__INSTRUCTIONS TO FOLLOW__
Copy the items below, substituting "Goal" for every "Instruction" and leaving everything else as it is.

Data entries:
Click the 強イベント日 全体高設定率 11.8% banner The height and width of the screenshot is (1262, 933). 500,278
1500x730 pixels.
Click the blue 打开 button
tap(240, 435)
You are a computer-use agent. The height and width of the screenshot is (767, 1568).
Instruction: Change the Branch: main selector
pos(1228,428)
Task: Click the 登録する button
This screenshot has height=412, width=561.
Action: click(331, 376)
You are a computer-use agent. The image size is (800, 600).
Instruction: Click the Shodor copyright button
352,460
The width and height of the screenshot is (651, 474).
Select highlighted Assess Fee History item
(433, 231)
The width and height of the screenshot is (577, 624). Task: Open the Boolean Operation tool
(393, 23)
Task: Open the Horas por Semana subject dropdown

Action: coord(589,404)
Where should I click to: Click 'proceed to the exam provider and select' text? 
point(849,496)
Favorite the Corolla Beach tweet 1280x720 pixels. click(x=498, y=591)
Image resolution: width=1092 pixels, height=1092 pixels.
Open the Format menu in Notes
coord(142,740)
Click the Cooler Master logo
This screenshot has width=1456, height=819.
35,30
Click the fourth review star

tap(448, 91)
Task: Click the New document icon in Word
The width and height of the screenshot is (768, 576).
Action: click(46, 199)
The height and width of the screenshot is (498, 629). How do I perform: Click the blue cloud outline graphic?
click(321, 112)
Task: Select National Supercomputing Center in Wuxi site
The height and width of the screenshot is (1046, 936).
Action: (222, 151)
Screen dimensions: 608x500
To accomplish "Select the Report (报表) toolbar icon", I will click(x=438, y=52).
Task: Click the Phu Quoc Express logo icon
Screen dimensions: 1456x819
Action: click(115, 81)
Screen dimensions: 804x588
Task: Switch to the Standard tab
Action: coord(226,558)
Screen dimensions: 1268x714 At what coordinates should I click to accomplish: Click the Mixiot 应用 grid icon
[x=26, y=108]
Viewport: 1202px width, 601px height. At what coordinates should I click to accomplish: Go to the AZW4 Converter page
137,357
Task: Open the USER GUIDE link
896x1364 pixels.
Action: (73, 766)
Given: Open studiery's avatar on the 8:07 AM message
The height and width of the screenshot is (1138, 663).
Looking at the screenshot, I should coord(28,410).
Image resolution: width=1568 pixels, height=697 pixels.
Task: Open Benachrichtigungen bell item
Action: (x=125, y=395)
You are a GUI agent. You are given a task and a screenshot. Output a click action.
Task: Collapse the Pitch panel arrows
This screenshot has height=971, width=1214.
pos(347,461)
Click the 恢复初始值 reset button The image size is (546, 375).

__SOLUTION BELOW__
Click the 強イベント日 全体高設定率 11.8% banner The height and width of the screenshot is (1262, 933). 500,278
1500x730 pixels.
Click the blue 打开 button
tap(240, 435)
You are a computer-use agent. The height and width of the screenshot is (767, 1568).
Goal: Change the Branch: main selector
pos(1228,428)
Task: Click the 登録する button
This screenshot has height=412, width=561.
Action: click(331, 376)
You are a computer-use agent. The image size is (800, 600).
Goal: Click the Shodor copyright button
352,460
The width and height of the screenshot is (651, 474).
Select highlighted Assess Fee History item
(433, 231)
The width and height of the screenshot is (577, 624). Task: Open the Boolean Operation tool
(393, 23)
Task: Open the Horas por Semana subject dropdown

Action: coord(589,404)
Where should I click to: Click 'proceed to the exam provider and select' text? 
point(849,496)
Favorite the Corolla Beach tweet 1280x720 pixels. click(x=498, y=591)
Image resolution: width=1092 pixels, height=1092 pixels.
Open the Format menu in Notes
coord(142,740)
Click the Cooler Master logo
This screenshot has width=1456, height=819.
35,30
Click the fourth review star

tap(448, 91)
Task: Click the New document icon in Word
The width and height of the screenshot is (768, 576).
Action: click(46, 199)
The height and width of the screenshot is (498, 629). How do I perform: Click the blue cloud outline graphic?
click(321, 112)
Task: Select National Supercomputing Center in Wuxi site
The height and width of the screenshot is (1046, 936).
Action: (222, 151)
Screen dimensions: 608x500
To accomplish "Select the Report (报表) toolbar icon", I will click(x=438, y=52).
Task: Click the Phu Quoc Express logo icon
Screen dimensions: 1456x819
Action: click(115, 81)
Screen dimensions: 804x588
Task: Switch to the Standard tab
Action: coord(226,558)
Screen dimensions: 1268x714 At what coordinates should I click to accomplish: Click the Mixiot 应用 grid icon
[x=26, y=108]
Viewport: 1202px width, 601px height. At what coordinates should I click to accomplish: Go to the AZW4 Converter page
137,357
Task: Open the USER GUIDE link
896x1364 pixels.
Action: (73, 766)
Given: Open studiery's avatar on the 8:07 AM message
The height and width of the screenshot is (1138, 663).
Looking at the screenshot, I should coord(28,410).
Image resolution: width=1568 pixels, height=697 pixels.
Task: Open Benachrichtigungen bell item
Action: (x=125, y=395)
You are a GUI agent. You are given a task and a screenshot. Output a click action.
Task: Collapse the Pitch panel arrows
This screenshot has height=971, width=1214.
pos(347,461)
Click the 恢复初始值 reset button The image size is (546, 375).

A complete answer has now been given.